▸ **GIVEN DATA**:
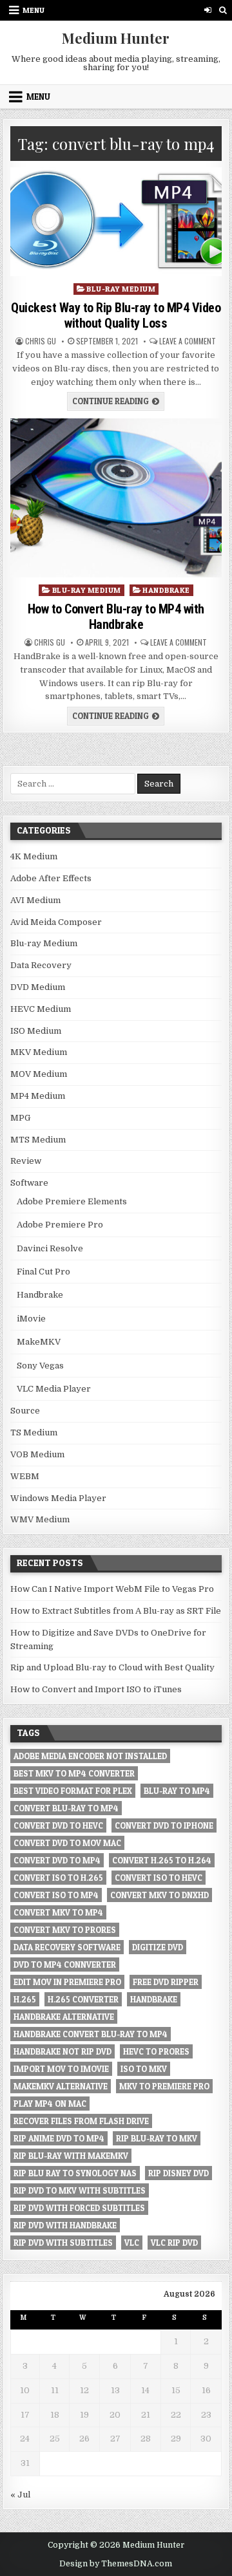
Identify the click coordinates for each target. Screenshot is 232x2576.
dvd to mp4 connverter (65, 1964)
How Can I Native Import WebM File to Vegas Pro (112, 1589)
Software (29, 1183)
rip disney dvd (178, 2173)
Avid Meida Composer (56, 922)
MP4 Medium (37, 1096)
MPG (20, 1118)
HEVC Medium (40, 1009)
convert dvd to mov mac (67, 1843)
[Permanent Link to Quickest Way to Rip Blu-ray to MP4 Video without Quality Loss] (116, 221)
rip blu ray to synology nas (75, 2173)
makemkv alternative (61, 2086)
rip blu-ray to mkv (156, 2138)
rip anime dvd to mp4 (59, 2138)
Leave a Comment (187, 341)
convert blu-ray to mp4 (66, 1808)
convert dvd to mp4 (57, 1860)
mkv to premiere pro (164, 2086)
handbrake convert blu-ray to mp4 (91, 2034)
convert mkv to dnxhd (159, 1895)
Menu (33, 10)
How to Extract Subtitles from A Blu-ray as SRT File (115, 1611)
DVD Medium (37, 987)
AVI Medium (35, 900)
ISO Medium (35, 1031)
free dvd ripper (165, 1982)
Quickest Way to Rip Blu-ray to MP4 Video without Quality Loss (115, 315)
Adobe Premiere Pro (60, 1224)
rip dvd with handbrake (65, 2225)
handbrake (153, 1999)
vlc (131, 2242)
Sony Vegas (40, 1365)
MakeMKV (39, 1342)
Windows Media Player (58, 1498)
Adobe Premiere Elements (72, 1201)
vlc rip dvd (174, 2242)
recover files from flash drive (81, 2121)
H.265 (25, 1999)
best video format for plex (73, 1791)
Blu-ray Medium (120, 289)
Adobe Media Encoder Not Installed (90, 1756)
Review (25, 1161)
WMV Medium (40, 1519)
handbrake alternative (64, 2016)
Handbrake (166, 590)
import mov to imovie (61, 2069)
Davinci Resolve (50, 1248)
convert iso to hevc (158, 1877)
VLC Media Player (54, 1389)
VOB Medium (37, 1454)
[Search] (223, 10)
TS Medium (33, 1432)
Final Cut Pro (43, 1271)
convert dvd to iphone (164, 1825)
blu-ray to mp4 (177, 1791)
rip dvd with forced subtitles (79, 2208)
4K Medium (33, 856)
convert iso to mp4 (56, 1895)
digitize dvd (157, 1947)
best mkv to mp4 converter (74, 1773)
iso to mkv (144, 2069)
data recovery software (67, 1947)
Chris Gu (40, 341)
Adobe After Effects (51, 878)
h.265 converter (83, 1999)
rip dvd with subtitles (63, 2242)
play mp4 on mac (50, 2103)
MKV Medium (38, 1052)
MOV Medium (38, 1074)
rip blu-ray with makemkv (71, 2156)
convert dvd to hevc (58, 1825)
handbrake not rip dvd (62, 2051)
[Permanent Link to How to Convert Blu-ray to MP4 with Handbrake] (116, 497)
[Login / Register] (208, 10)
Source (25, 1410)
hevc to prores (156, 2051)
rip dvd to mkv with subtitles (80, 2190)
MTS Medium (38, 1139)
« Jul (20, 2494)
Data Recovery (41, 965)
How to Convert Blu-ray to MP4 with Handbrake (116, 616)
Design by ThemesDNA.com (115, 2563)
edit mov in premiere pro (67, 1982)
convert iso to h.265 (58, 1877)
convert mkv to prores (65, 1930)
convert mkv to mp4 (58, 1912)
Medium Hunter (115, 38)
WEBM (24, 1476)
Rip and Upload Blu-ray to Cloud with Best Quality (112, 1667)
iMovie (31, 1318)
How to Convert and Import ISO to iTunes (96, 1689)
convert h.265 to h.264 (161, 1860)
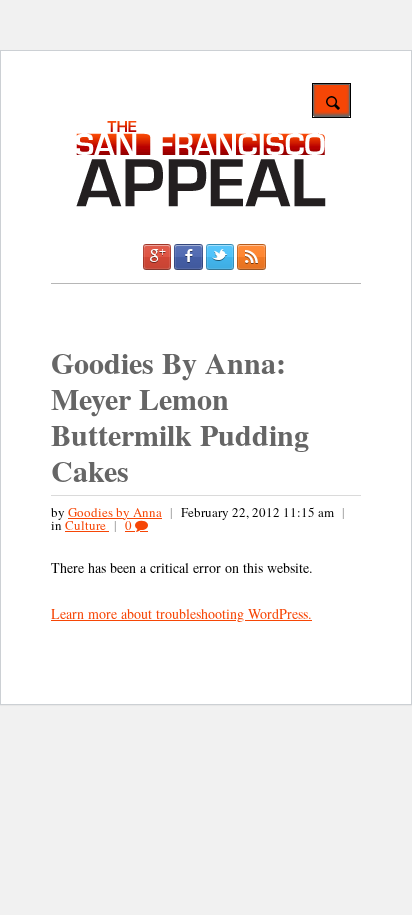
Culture (87, 525)
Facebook (188, 257)
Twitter (220, 257)
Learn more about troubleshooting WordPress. (181, 613)
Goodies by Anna (115, 512)
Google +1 (157, 257)
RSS (251, 257)
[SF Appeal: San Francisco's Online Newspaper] (201, 203)
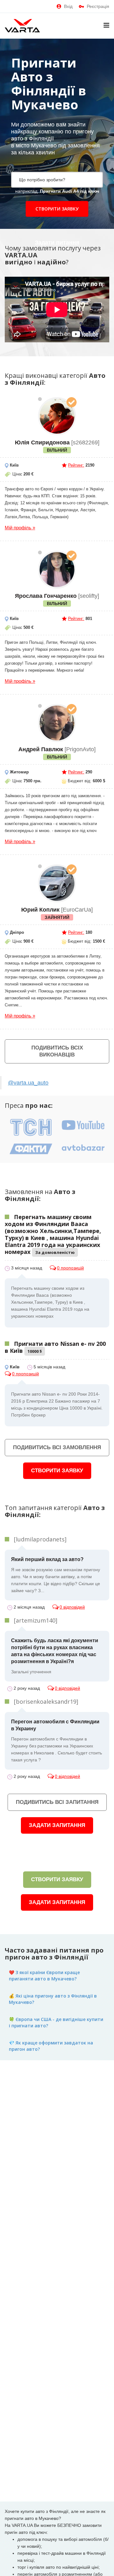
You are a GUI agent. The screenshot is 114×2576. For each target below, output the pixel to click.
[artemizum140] (35, 1620)
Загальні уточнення (54, 1656)
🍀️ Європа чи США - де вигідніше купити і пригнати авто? (56, 2022)
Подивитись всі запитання (57, 1802)
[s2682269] (57, 416)
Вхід (68, 6)
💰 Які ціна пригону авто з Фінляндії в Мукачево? (53, 1999)
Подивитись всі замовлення (57, 1447)
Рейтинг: (76, 465)
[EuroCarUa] (57, 883)
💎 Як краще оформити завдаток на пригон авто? (51, 2046)
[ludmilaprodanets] (40, 1539)
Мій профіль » (20, 527)
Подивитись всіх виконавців (57, 1051)
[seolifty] (57, 570)
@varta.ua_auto (28, 1083)
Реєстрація (98, 6)
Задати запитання (57, 1825)
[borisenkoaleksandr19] (46, 1701)
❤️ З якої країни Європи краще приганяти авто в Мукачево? (44, 1975)
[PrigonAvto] (57, 723)
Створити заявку (57, 209)
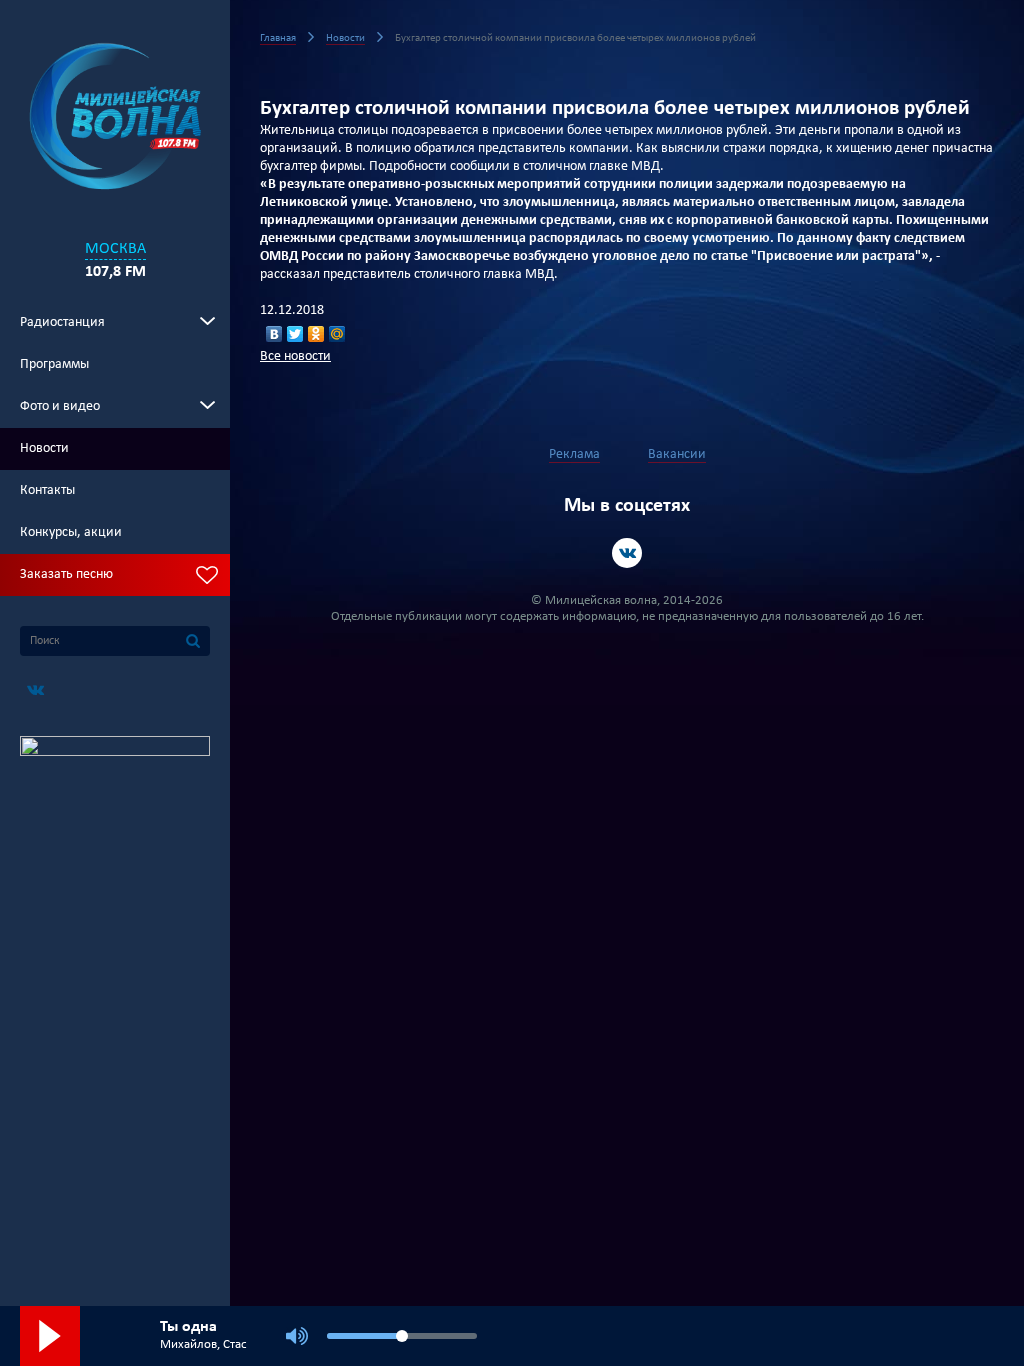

▸ **WHAT YOU HAVE TO DO**: Leave out the pictures and return the listing exactly.

▸ **WRITTEN SOLUTION**:
Identify the click coordinates for each target. Screenshot is 232x2576.
dvd to mp4 connverter (65, 1964)
How Can I Native Import WebM File to Vegas Pro (112, 1589)
Software (29, 1183)
rip disney dvd (178, 2173)
Avid Meida Composer (56, 922)
MP4 Medium (37, 1096)
MPG (20, 1118)
HEVC Medium (40, 1009)
convert dvd to mov mac (67, 1843)
[Permanent Link to Quickest Way to Rip Blu-ray to MP4 Video without Quality Loss] (116, 221)
rip blu ray to synology nas (75, 2173)
makemkv alternative (61, 2086)
rip blu-ray to mkv (156, 2138)
rip anime dvd to mp4 (59, 2138)
Leave a Comment (187, 341)
convert blu-ray to mp4 (66, 1808)
convert dvd to mp4 (57, 1860)
mkv to premiere pro (164, 2086)
handbrake convert blu-ray to mp4 (91, 2034)
convert mkv to dnxhd (159, 1895)
Menu (33, 10)
How to Extract Subtitles from A Blu-ray as SRT File (115, 1611)
DVD Medium (37, 987)
AVI Medium (35, 900)
ISO Medium (35, 1031)
free dvd ripper (165, 1982)
Quickest Way to Rip Blu-ray to MP4 Video without Quality Loss (115, 315)
Adobe Premiere Pro (60, 1224)
rip dvd with handbrake (65, 2225)
handbrake (153, 1999)
vlc (131, 2242)
Sony Vegas (40, 1365)
MakeMKV (39, 1342)
Windows Media Player (58, 1498)
Adobe Premiere Elements (72, 1201)
vlc rip dvd (174, 2242)
recover files from flash drive (81, 2121)
H.265 (25, 1999)
best video format for plex (73, 1791)
Blu-ray Medium (120, 289)
Adobe Media Encoder Not Installed (90, 1756)
Review (25, 1161)
WMV Medium (40, 1519)
handbrake alternative (64, 2016)
Handbrake (166, 590)
import mov to imovie (61, 2069)
Davinci Resolve (50, 1248)
convert iso to hevc (158, 1877)
VLC Media Player (54, 1389)
VOB Medium (37, 1454)
[Search] (223, 10)
TS Medium (33, 1432)
Final Cut Pro (43, 1271)
convert dvd to iphone (164, 1825)
blu-ray to mp4 (177, 1791)
rip dvd with forced subtitles (79, 2208)
4K Medium (33, 856)
convert iso to mp4 (56, 1895)
digitize dvd (157, 1947)
best mkv to mp4 converter (74, 1773)
iso to mkv (144, 2069)
data recovery software (67, 1947)
Chris Gu (40, 341)
Adobe After Effects (51, 878)
h.265 converter (83, 1999)
rip dvd with subtitles (63, 2242)
play mp4 on mac (50, 2103)
MKV Medium (38, 1052)
MOV Medium (38, 1074)
rip blu-ray with makemkv (71, 2156)
convert dvd to hevc (58, 1825)
handbrake not rip dvd (62, 2051)
[Permanent Link to How to Convert Blu-ray to MP4 with Handbrake] (116, 497)
[Login / Register] (208, 10)
Source (25, 1410)
hevc to prores (156, 2051)
rip dvd to mkv with subtitles (80, 2190)
MTS Medium (38, 1139)
« Jul (20, 2494)
Data Recovery (41, 965)
How to Convert Blu-ray to MP4 with Handbrake (116, 616)
Design by ThemesDNA.com (115, 2563)
edit mov in premiere pro (67, 1982)
convert iso to h.265 (58, 1877)
convert mkv to prores (65, 1930)
convert mkv to mp4 (58, 1912)
Medium Hunter (115, 38)
WEBM (24, 1476)
Rip and Upload Blu-ray to Cloud with Best Quality (112, 1667)
iMovie (31, 1318)
How to Convert and Import ISO to iTunes (96, 1689)
convert h.265 to h.264 (161, 1860)
Culture (87, 525)
Facebook (188, 257)
Twitter (220, 257)
Learn more about troubleshooting WordPress. (181, 613)
Goodies by Anna (115, 512)
Google +1 (157, 257)
RSS (251, 257)
[SF Appeal: San Francisco's Online Newspaper] (201, 203)
You are a GUI agent. The screenshot is 114×2576. For each target below, output the pixel to click.
[artemizum140] (35, 1620)
Загальні уточнення (54, 1656)
🍀️ Європа чи США - де вигідніше купити і пригнати авто? (56, 2022)
Подивитись всі запитання (57, 1802)
[s2682269] (57, 416)
Вхід (68, 6)
💰 Які ціна пригону авто з Фінляндії в Мукачево? (53, 1999)
Подивитись всі замовлення (57, 1447)
Рейтинг: (76, 465)
[EuroCarUa] (57, 883)
💎 Як краще оформити завдаток на пригон авто? (51, 2046)
[ludmilaprodanets] (40, 1539)
Мій профіль » (20, 527)
Подивитись всіх виконавців (57, 1051)
[seolifty] (57, 570)
@varta.ua_auto (28, 1083)
Реєстрація (98, 6)
Задати запитання (57, 1825)
[borisenkoaleksandr19] (46, 1701)
❤️ З якої країни Європи краще приганяти авто в Мукачево? (44, 1975)
[PrigonAvto] (57, 723)
Створити заявку (57, 209)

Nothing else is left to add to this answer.